## Stated goal A
Answer these from the snowshoe guide, one answer per line, marked like the questions:
(i) What two functions do winter hiking snowshoes serve?
(ii) How much do most snowshoes weigh?
(iii) Which style of binding tends to make snowshoes the bulkiest and hardest to pack?
## Stated goal B
Copy the snowshoe guide word for word from "Most winter hikers" up to and including "up with slush.".
## Stated goal C
According to the snowshoe guide, why might a hiker on a packed trail start out in bare boots? Answer in one to three sentences.

## Text segment
'''
How to Choose Winter Hiking Snowshoes

Winter hiking snowshoes serve two key functions: they provide traction on icy trails and when climbing steep terrain, and they provide flotation over snow, so you don’t sink or posthole, which can be quite exhausting. While all of the winter hiking snowshoes listed above satisfy both of these requirements, some excel in the traction department, like the MSR Lightning Ascents, MSR Evo Ascents, Tubbs Flex VRTs, and TSL Symbioz Elites, while others emphasize flotation, like the Tubbs Mountaineers, Atlas Spindrifts, and the Crescent Moon Gold 10s. As a rule of thumb, tear-drop shaped snowshoes with synthetic riveted decks tend to emphasize flotation, while rectangular-shaped snowshoes are more traction-focused. If you’re going to be climbing ice-covered mountains predominantly, you’ll probably want a snowshoe that emphasizes traction, while snowshoes that focus on flotation, will be a better fit for areas where deep, powdery snow is the norm.

Snowshoes are bulky and can be difficult to pack
Snowshoes are bulky and can be difficult to pack

If you’re trying to choose between different snowshoes, there are four key properties that should guide your decision-making:

  1. Packability
  2. Weight
  3. Bindings
  4. Sizing

Packability

Most winter hikers carry multiple traction devices and switch between them during the day. If you’re hiking a packed trail, you might start out in bare boots, relying on your boot treads for traction because the less weight you have on your feet, the slower you’ll fatigue. If you encounter slick or icy terrain you might switch to microspikes, and then snowshoes, if you encounter fresh snow which hasn’t been packed down or is mixed up with slush.

In order to have these traction aids when you need them, you need to carry them. While microspikes are pretty easy to pack, snowshoes aren’t because they’re big and bulky. The bulk comes from their length, width, and thickness, which is primarily a function of the style of binding they use. Lay flat bindings like the simple straps on the MSR Lightning Ascent and the MSR Evo Ascent are the easiest snowshoes to attach or carry in a backpack, while snowshoes with Boa binding systems tend to be the bulkiest and most difficult to pack.

Weight

Weight is also a key factor when choosing which snowshoe to buy. Most snowshoes weigh four to five pounds, and they’re probably going to be the heaviest thing in your backpack, after water. That weight adds up during the course of a day, regardless of whether it’s in your backpack or on your feet.
'''
## Stored data
'''
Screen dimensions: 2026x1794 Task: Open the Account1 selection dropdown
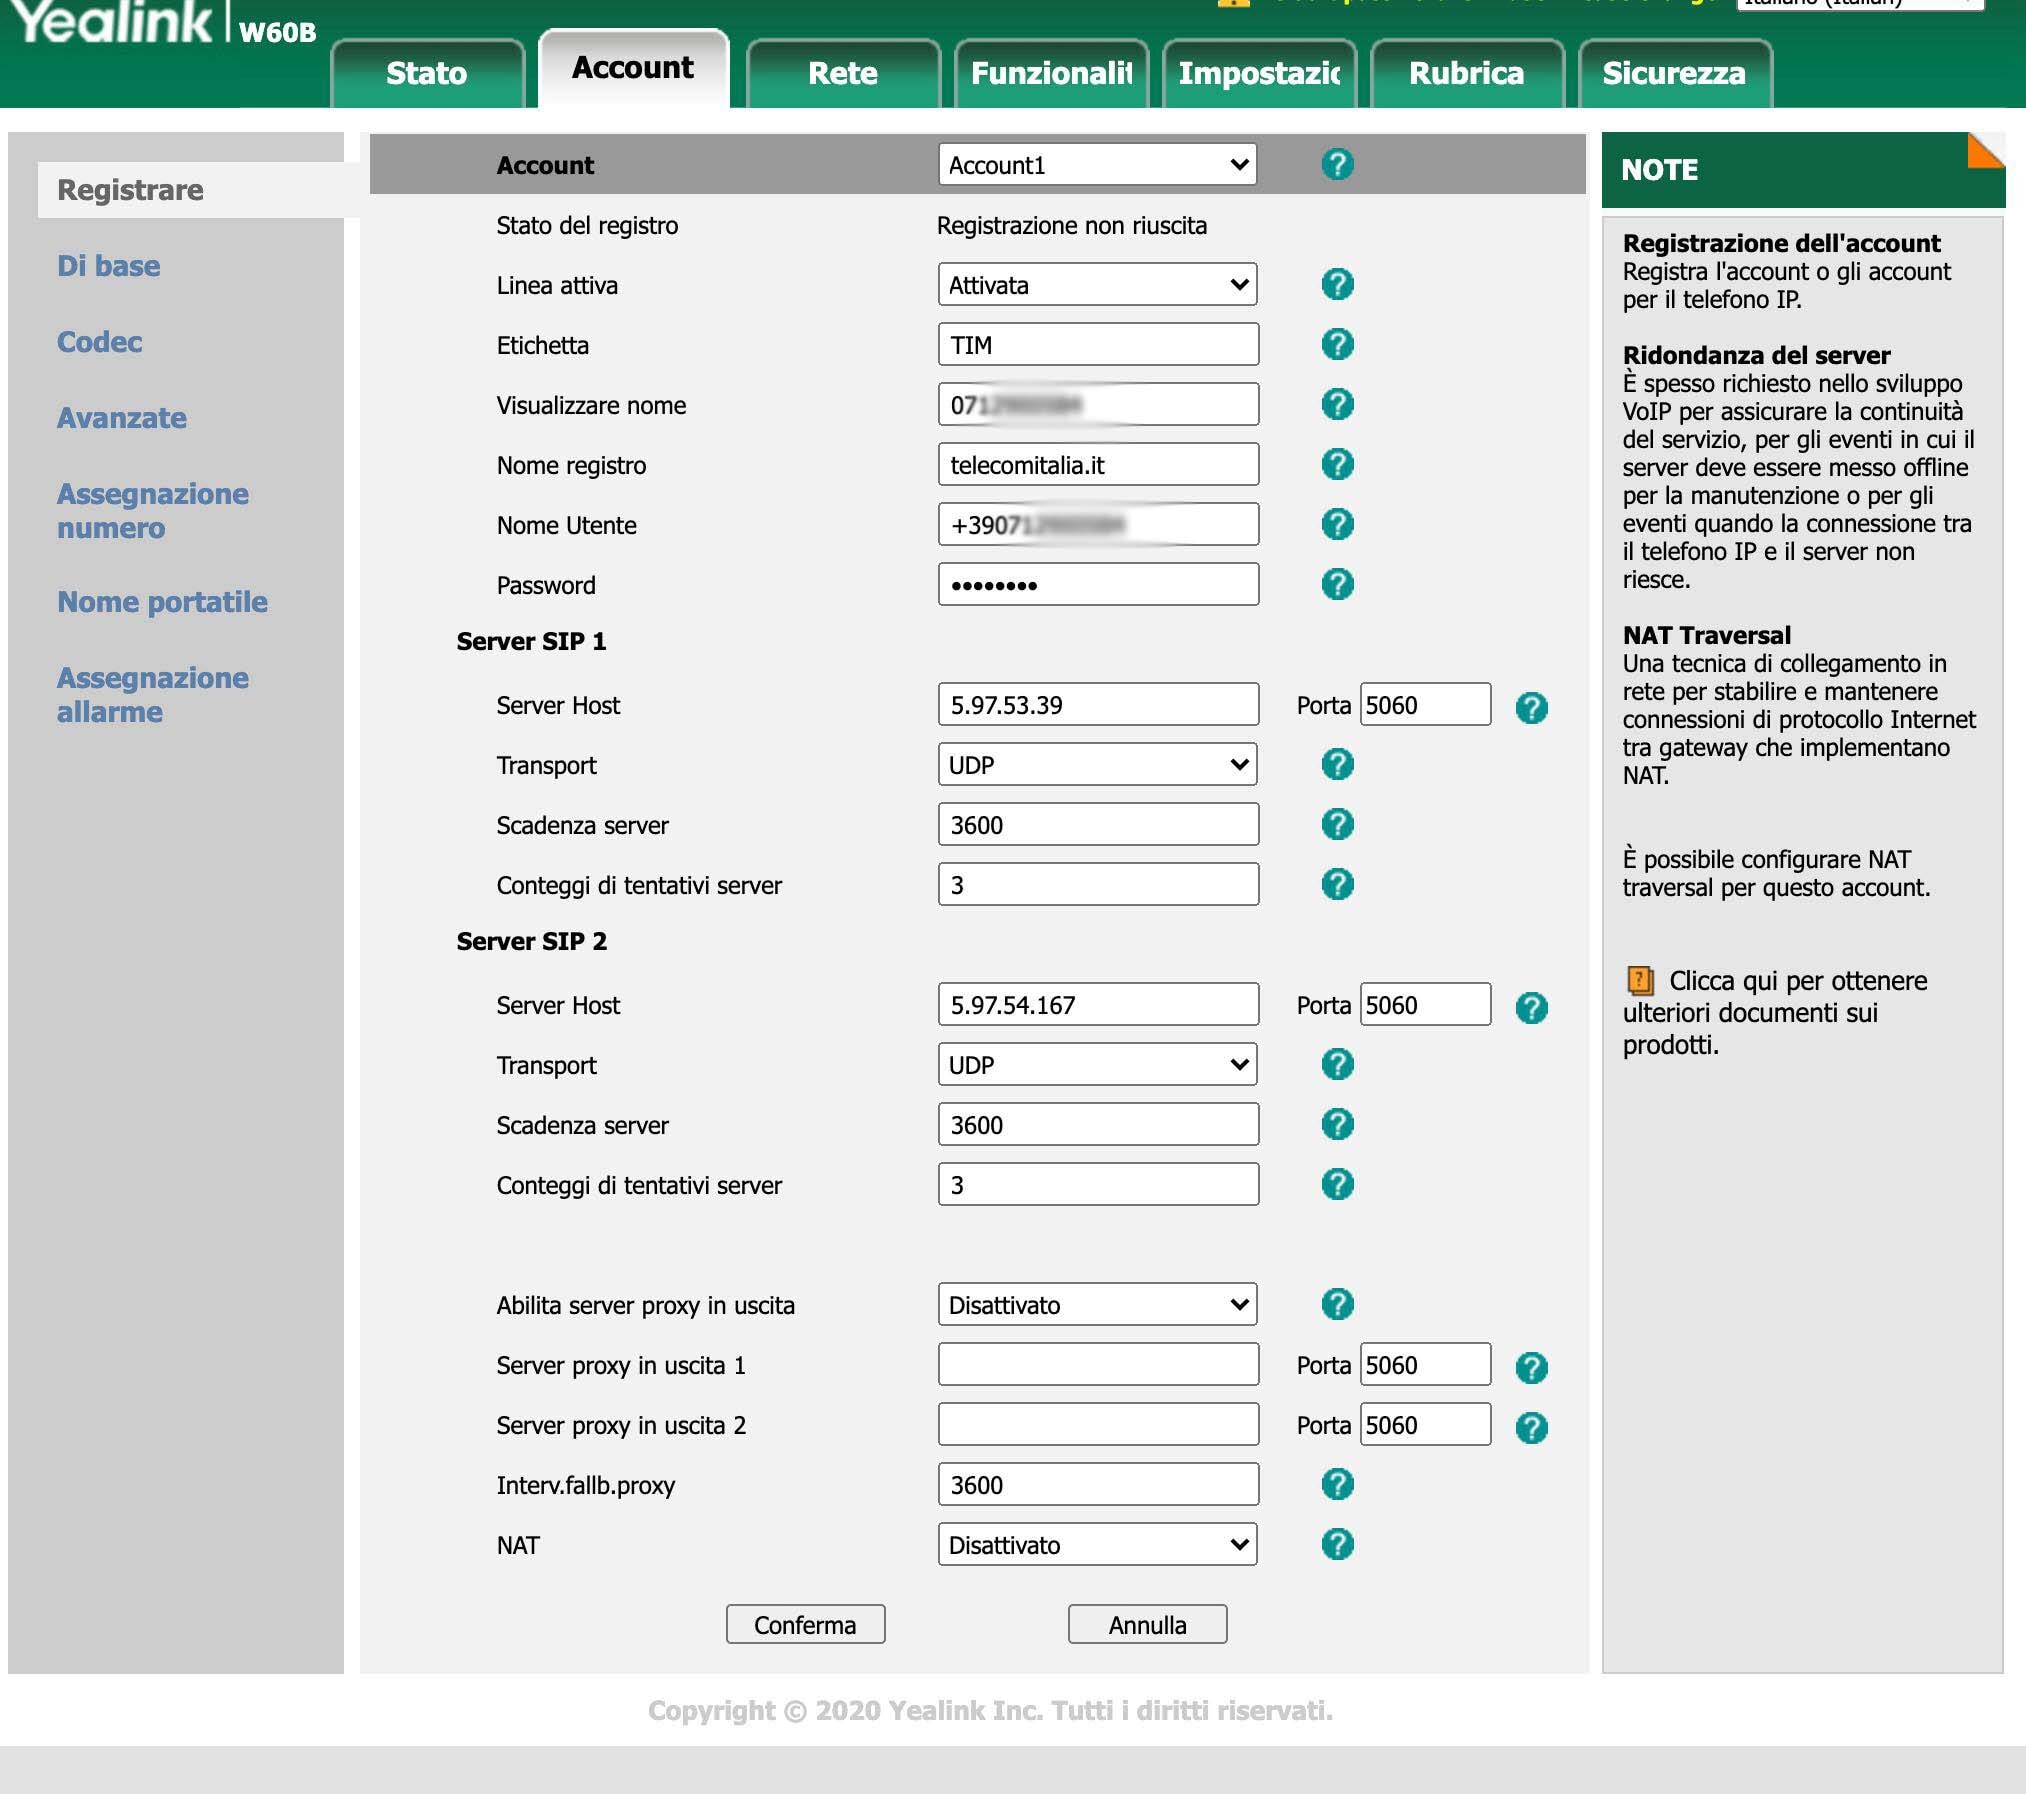(x=1097, y=165)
'''
## Finished answer A
(i) Traction and flotation.
(ii) Four to five pounds.
(iii) Boa binding systems.

## Finished answer B
Most winter hikers carry multiple traction devices and switch between them during the day. If you’re hiking a packed trail, you might start out in bare boots, relying on your boot treads for traction because the less weight you have on your feet, the slower you’ll fatigue. If you encounter slick or icy terrain you might switch to microspikes, and then snowshoes, if you encounter fresh snow which hasn’t been packed down or is mixed up with slush.

## Finished answer C
The hiker relies on the boot treads for traction. The less weight you have on your feet, the slower you'll fatigue.